Naja ich bin hier zwar kein pro im forum aber das ist meine meinung, warte noch bis die anderen auch was dazu abliefern!
MfG


----------



## Resax (21. August 2011)

also quad sli ist übertrieben, nimm lieber 2 GTX580.
Was hast du eigtlich für ne Auflösung?
Ich würd ne andere Soundkarte nehmen, zb die Asus Xonar.
ansonst  kannst du noch billigeren Ram nehmen. ZB TeamGroup.


----------



## invory (21. August 2011)

Das ist eine 590GTX die 2 bezieht sich auf den RAM 2x 1536MB


----------



## marcely0 (21. August 2011)

Ja, habe ich auch gerade bemerkt  Trotzdem nimm keine 590 nimm lieber eine 570 oder maximal eine 580. Mehr wirst du nicht brauchen.
MfG


----------



## Softy (21. August 2011)

Die RAM Spannung ist zu hoch! Intel empfiehlt für SandyBridge eine maximale RAM Spannung von 1,55Volt. 

Nimm besser TeamGroup Elite DIMM Kit 8GB PC3-10667U CL9-9-9-24 (DDR3-1333) oder  GeIL Value Plus DIMM Kit 8GB PC3-10667U CL9-9-9-24 (DDR3-1333).

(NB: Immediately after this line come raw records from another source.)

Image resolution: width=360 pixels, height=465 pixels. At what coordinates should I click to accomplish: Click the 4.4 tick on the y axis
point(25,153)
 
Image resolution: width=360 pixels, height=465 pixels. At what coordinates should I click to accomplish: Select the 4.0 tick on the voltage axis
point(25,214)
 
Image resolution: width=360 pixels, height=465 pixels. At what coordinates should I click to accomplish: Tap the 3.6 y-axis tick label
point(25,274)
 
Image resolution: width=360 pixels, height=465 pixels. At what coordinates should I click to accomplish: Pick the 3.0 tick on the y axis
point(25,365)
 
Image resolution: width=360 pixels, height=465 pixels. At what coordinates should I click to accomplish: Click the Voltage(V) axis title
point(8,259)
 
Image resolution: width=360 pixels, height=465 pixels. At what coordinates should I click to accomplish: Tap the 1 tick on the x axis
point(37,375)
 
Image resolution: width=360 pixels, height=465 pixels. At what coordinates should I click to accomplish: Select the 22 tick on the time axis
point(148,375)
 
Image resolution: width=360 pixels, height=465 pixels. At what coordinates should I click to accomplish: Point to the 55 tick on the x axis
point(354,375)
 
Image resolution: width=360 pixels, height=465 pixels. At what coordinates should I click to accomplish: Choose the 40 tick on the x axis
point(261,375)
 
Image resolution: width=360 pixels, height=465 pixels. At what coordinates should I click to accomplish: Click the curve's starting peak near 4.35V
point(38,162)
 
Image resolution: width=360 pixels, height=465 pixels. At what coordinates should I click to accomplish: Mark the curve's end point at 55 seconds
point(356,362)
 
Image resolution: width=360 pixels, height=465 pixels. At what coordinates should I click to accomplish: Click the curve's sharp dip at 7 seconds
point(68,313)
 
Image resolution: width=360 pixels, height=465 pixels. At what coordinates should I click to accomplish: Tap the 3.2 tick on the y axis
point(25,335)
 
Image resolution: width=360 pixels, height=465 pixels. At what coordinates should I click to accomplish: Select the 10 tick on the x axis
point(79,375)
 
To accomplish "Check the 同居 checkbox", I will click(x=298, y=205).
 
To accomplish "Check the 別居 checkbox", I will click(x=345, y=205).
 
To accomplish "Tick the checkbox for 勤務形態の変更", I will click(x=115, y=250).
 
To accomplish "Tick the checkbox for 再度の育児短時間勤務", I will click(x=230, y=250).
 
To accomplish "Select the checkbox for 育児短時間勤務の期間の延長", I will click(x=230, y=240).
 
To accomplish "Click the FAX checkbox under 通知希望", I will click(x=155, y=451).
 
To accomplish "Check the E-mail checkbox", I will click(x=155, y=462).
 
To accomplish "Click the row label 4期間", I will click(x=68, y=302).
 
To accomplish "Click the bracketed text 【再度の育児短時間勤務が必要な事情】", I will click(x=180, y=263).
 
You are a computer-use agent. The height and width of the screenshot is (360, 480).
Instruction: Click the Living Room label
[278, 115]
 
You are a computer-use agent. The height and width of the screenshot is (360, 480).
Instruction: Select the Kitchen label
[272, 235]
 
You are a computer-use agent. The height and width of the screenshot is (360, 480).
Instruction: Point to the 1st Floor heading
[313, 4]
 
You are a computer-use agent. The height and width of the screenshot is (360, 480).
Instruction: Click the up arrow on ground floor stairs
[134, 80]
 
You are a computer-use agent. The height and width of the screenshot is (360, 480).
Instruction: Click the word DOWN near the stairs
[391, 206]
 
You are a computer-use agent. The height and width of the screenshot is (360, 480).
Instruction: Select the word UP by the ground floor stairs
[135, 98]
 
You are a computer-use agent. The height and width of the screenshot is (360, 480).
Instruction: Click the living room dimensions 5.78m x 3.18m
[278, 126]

Graka würde ich maximal eine ASUS ENGTX580 DCII/2DIS/1536MD5, GeForce GTX 580, 1536MB GDDR5 nehmen.


----------



## Charcharias (21. August 2011)

eine gtx 590 leicht locker für max details da würd ich nicht noch das geld für ne zweite raushauen.
also ich hab mir mal grad n paar bilder von dem tower angesehen und  denke da könnte man was ändern. meiner meinung nach sieht der nicht  besonders gut aus für so ne hardware.
wenn dich das nicht stört gut ist aber sonst kann ich dir das obsidian 800d oder das obsidian 650d ans herz legen


----------



## Softy (21. August 2011)

Und Soundkarte würde ich eine ASUS Xonar DX 7.1, PCIe x1 nehmen. Aber nur wenn Du hochwertige Kopfhörer oder Boxen dranhängst. Sonst reicht der onboard Sound sehr gut aus.


----------



## invory (21. August 2011)

Charcharias schrieb:


> eine gtx 590 leicht locker für max details da würd ich nicht noch das geld für ne zweite raushauen.
> also ich hab mir mal grad n paar bilder von dem tower angesehen und  denke da könnte man was ändern. meiner meinung nach sieht der nicht  besonders gut aus für so ne hardware.
> wenn dich das nicht stört gut ist aber sonst kann ich dir das obsidian 800d oder das obsidian 650d ans herz legen


 
Der Tower ist aber schön Isoliert.


----------



## invory (21. August 2011)

Und wie gesagt, Geld sparen brauch ich da nicht groß, das hab ich bereits zusammen gespart, daher ist die 590GTX egal, ob die jetzt 400 oder 600 kostet, soll ja auch was für die nächsten 2 3 Jahre sein.


----------



## fac3l3ss (21. August 2011)

> Mainboard: ASRock Z68 EXTREME3 GEN3 S1155 Intel Z68


Warum Z68? Ein P67 reicht, zum Beispiel dieses:
ASRock P67 Pro3, P67 (B3) (dual PC3-10667U DDR3) | Geizhals.at Deutschland



> Graka: 2x 1536MB Point of View GeForce GTX 590


SLI brauchst du nicht. Ich würde wie oben gesagt, eine 560 *Ti*, 570 oder im Notfall eine 580 nehmen.
ASUS ENGTX560 Ti DCII TOP/2DI, GeForce GTX 560 Ti, 1GB GDDR5, 2x DVI, Mini-HDMI (90-C1CQA0-L0UAY0YZ) | Geizhals.at Deutschland oder
ASUS ENGTX570 DCII/2DIS/1280MD5, GeForce GTX 570, 1.25GB GDDR5, 2x DVI, HDMI, DisplayPort (90-C1CQ60-X0UAY0BZ) | Geizhals.at Deutschland oder
ASUS ENGTX580 DCII/2DIS/1536MD5, GeForce GTX 580, 1.5GB GDDR5, 2x DVI, HDMI, DisplayPort (90-C1CQ40-W0UAY0BZ) | Geizhals.at Deutschland



> RAM: 8GB Corsair XMS3 DDR3-1600 DIMM CL9 Dual


8GB brauchst du eigentlich nicht, sind aber momentan total günstig, nimm' wegen des Preises die hier:
TeamGroup Elite DIMM Kit 8GB PC3-10667U CL9-9-9-24 (DDR3-1333) (TED38192M1333HC9DC) | Geizhals.at Deutschland



> Festplatte: 128GB Crucial m4 SSD CT128M4SSD2 2.5"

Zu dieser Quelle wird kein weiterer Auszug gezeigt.